I called our local state police barracks and explained the situation, how he’s stolen a bird before, how I spoke to the mother myself last time and was pressed upon that it wouldn’t happen again, and the young age of the kids. The officer I later talked to was just as concerned about making sure the kids got the message now and not later. “Let’s nip this in the bud.”
The little bugger tried lying to the officer, saying they didn’t come down at all. She took a walk behind the house and saw their tracks, took a couple photos to show them, and they quickly admitted that they came down, but claimed they only wanted to pet the chickens. I don’t buy it, and I don’t think the officer did either. She did say, however, that the mom was livid and the two boys were bawling their eyes out. Here’s hoping they learned a lesson. If not, I’m going to just watch and see if Greenleaf and MacGyver do their job.
As for Beardie, she showed up about an hour after the boys came by. They spooked her enough that she had hidden out in the brush somewhere.
Today was a bit….eventful. When I went to check one the flock today I noticed little boy boot prints all over the yard and around the coop. I figure that one the neighboring hellions came by to look at the birds and left. I didn’t see any harm, went inside, and proceeded to make honey cakes for Imbolc with Little Mister.
While working on our snack, I kept having a nagging feeling. I decide to go back out and investigate. I’m glad I did. The run door was ajar. There were feather prints in the snow indicative of a bird trying to get away. Also, Alice was missing.
I woke Hubster up from his Norovirus-induced nap and told him someone has stolen one of our older ladies, an Arcuana/Leghorn named Alice. We went outside and tracked down the footprints. Our suspicions were correct: one of the neighboring kids took her.
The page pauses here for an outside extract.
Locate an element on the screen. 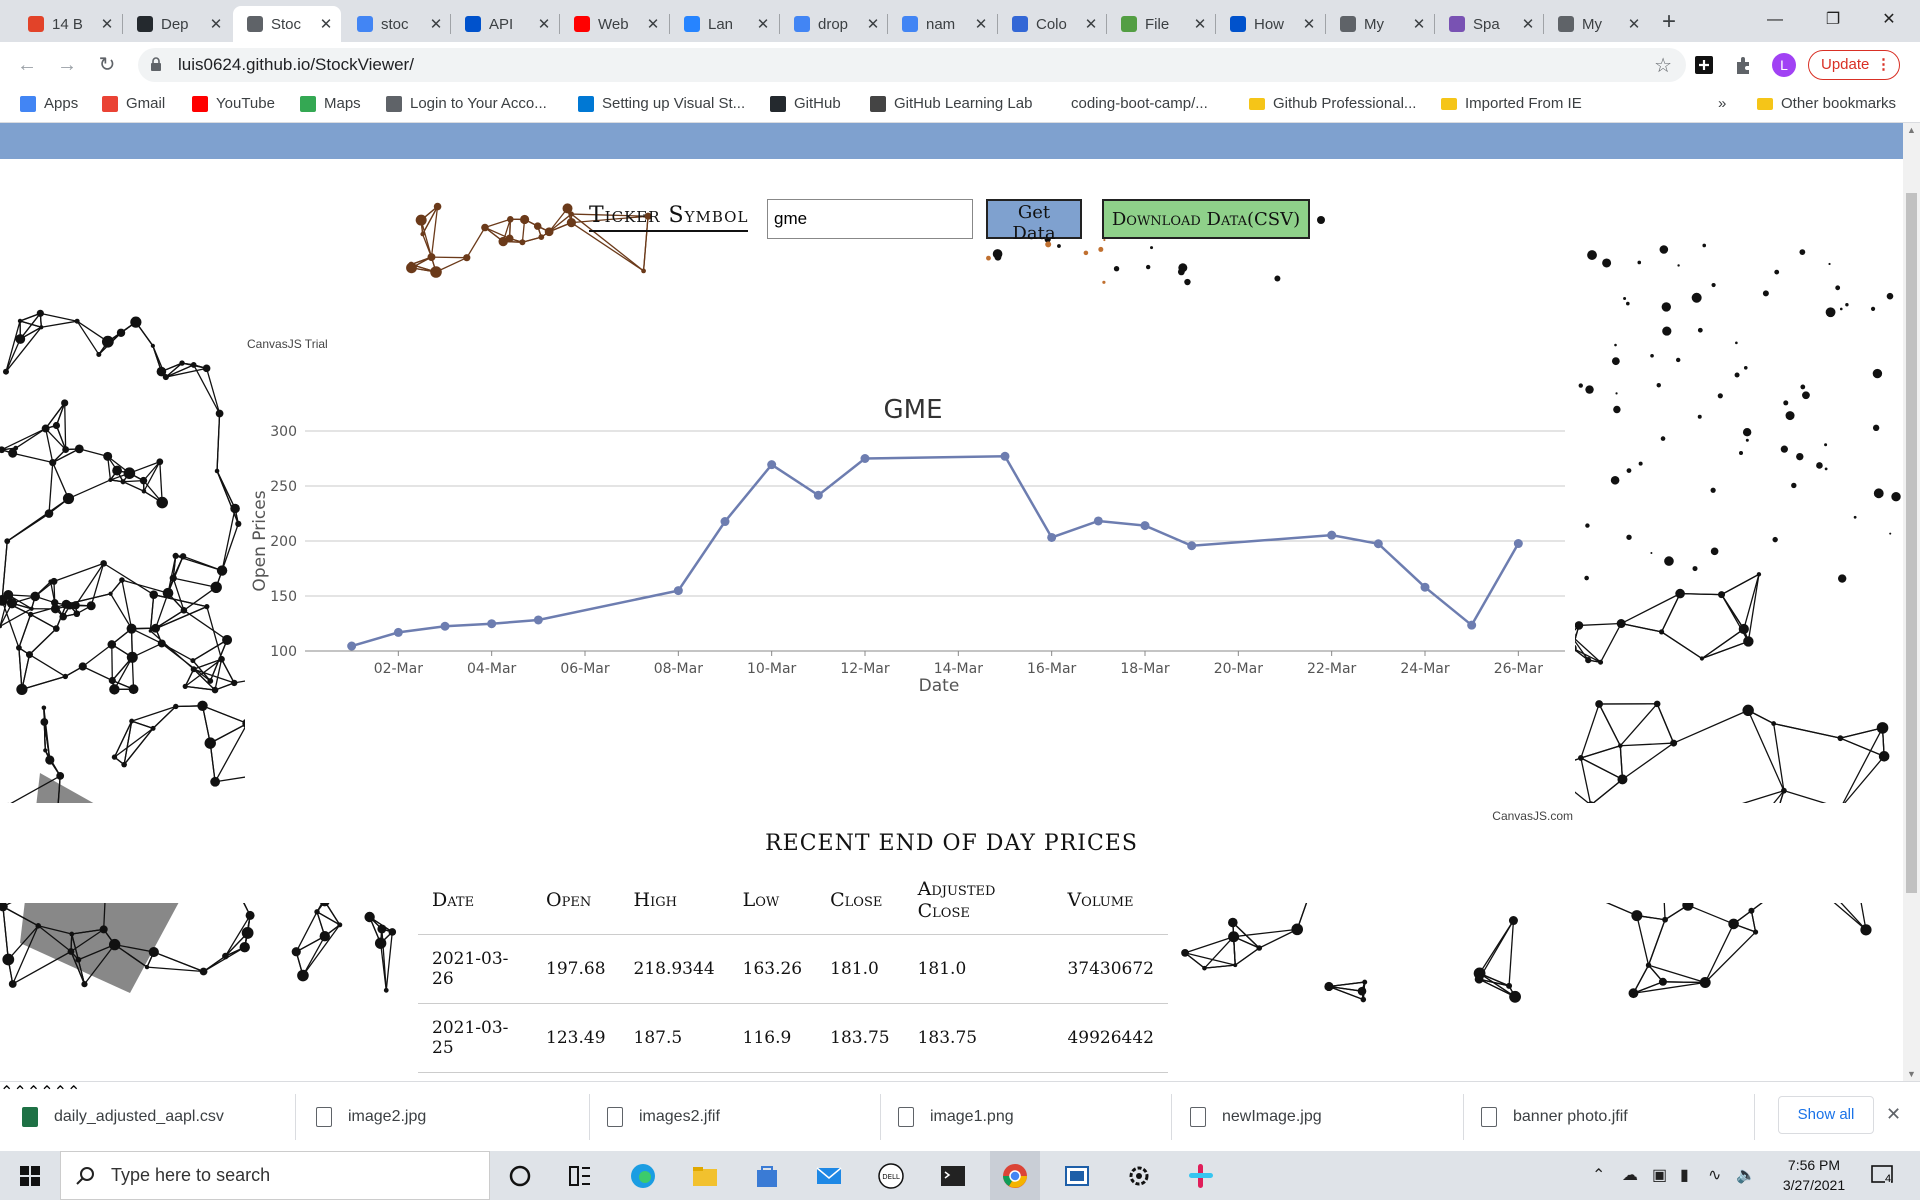  bookmark-item: Maps is located at coordinates (330, 104).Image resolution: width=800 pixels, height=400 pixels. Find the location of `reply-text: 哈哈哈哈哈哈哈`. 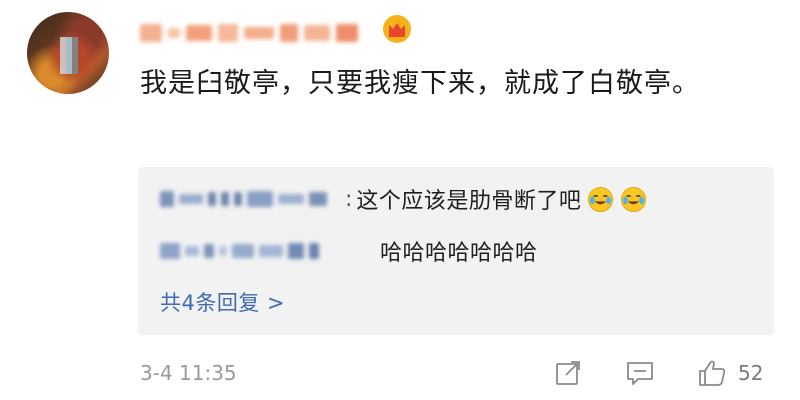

Just as I was about ready to walk over, the boy’s two older sisters came down the gulley with Alice. Hubster met them down by the stream and apologized. Their six year old brother and four year old brother – only an accomplice – had stolen her and had snuck her up to their attic.
After the girls went home, we checked Al out. She was none the worse for wear and we treated her to some left over eggs, loved on her, and put her back with the rest of the flock. Once she was settled in, I walked to the house where the kiddos lived. I thanked their mother for sending the girls over with Al. The little boy tried his damndest to plead with me. (He “only wanted a pet” and could I give him “one with a cage to keep it in?”) I’m hoping that by taking the step to go over there and show a thankful, positive front the little shitter won’t try it again.
If he does I wouldn’t be too broken hearted if a rooster handed the kid his ass.